(Task data)
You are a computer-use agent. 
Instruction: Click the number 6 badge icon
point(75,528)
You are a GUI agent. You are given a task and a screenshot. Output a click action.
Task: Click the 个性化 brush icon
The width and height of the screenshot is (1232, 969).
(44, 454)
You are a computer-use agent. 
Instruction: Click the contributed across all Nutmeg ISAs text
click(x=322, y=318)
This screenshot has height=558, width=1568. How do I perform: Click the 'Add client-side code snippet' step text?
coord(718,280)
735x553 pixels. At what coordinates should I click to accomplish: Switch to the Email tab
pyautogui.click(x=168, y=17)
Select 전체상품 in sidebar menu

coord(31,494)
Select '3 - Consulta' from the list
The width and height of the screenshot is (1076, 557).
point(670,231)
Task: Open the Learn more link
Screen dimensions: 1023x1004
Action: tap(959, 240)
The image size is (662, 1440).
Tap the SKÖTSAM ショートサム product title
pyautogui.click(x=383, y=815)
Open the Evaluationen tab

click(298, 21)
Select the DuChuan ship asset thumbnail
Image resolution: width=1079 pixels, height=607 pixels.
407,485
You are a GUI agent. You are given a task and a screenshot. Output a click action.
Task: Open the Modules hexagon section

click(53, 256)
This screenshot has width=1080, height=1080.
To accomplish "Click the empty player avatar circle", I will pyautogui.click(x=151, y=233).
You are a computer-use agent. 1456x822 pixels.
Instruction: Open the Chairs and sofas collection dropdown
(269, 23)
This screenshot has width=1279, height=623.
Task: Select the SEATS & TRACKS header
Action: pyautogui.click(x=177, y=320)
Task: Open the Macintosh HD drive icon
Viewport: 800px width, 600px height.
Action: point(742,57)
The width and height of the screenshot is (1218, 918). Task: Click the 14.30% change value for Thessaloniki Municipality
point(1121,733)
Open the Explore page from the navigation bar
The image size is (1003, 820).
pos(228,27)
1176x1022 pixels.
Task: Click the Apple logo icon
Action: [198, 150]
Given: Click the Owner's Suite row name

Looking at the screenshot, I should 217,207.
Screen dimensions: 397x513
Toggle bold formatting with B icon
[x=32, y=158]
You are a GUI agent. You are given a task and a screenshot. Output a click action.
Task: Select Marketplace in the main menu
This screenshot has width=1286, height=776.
(End Task data)
__Exercise details__
Render the whole set of entries again, exactly as given.

__Solution to the exercise__
You are a computer-use agent. 
Instruction: Click the number 6 badge icon
point(75,528)
You are a GUI agent. You are given a task and a screenshot. Output a click action.
Task: Click the 个性化 brush icon
The width and height of the screenshot is (1232, 969).
(44, 454)
You are a computer-use agent. 
Instruction: Click the contributed across all Nutmeg ISAs text
click(x=322, y=318)
This screenshot has height=558, width=1568. How do I perform: Click the 'Add client-side code snippet' step text?
coord(718,280)
735x553 pixels. At what coordinates should I click to accomplish: Switch to the Email tab
pyautogui.click(x=168, y=17)
Select 전체상품 in sidebar menu

coord(31,494)
Select '3 - Consulta' from the list
The width and height of the screenshot is (1076, 557).
point(670,231)
Task: Open the Learn more link
Screen dimensions: 1023x1004
Action: tap(959, 240)
The image size is (662, 1440).
Tap the SKÖTSAM ショートサム product title
pyautogui.click(x=383, y=815)
Open the Evaluationen tab

click(298, 21)
Select the DuChuan ship asset thumbnail
Image resolution: width=1079 pixels, height=607 pixels.
407,485
You are a GUI agent. You are given a task and a screenshot. Output a click action.
Task: Open the Modules hexagon section

click(53, 256)
This screenshot has width=1080, height=1080.
To accomplish "Click the empty player avatar circle", I will pyautogui.click(x=151, y=233).
You are a computer-use agent. 1456x822 pixels.
Instruction: Open the Chairs and sofas collection dropdown
(269, 23)
This screenshot has width=1279, height=623.
Task: Select the SEATS & TRACKS header
Action: pyautogui.click(x=177, y=320)
Task: Open the Macintosh HD drive icon
Viewport: 800px width, 600px height.
Action: point(742,57)
The width and height of the screenshot is (1218, 918). Task: Click the 14.30% change value for Thessaloniki Municipality
point(1121,733)
Open the Explore page from the navigation bar
The image size is (1003, 820).
pos(228,27)
1176x1022 pixels.
Task: Click the Apple logo icon
Action: [198, 150]
Given: Click the Owner's Suite row name

Looking at the screenshot, I should 217,207.
Screen dimensions: 397x513
Toggle bold formatting with B icon
[x=32, y=158]
You are a GUI agent. You are given a task and a screenshot. Output a click action.
Task: Select Marketplace in the main menu
This screenshot has width=1286, height=776.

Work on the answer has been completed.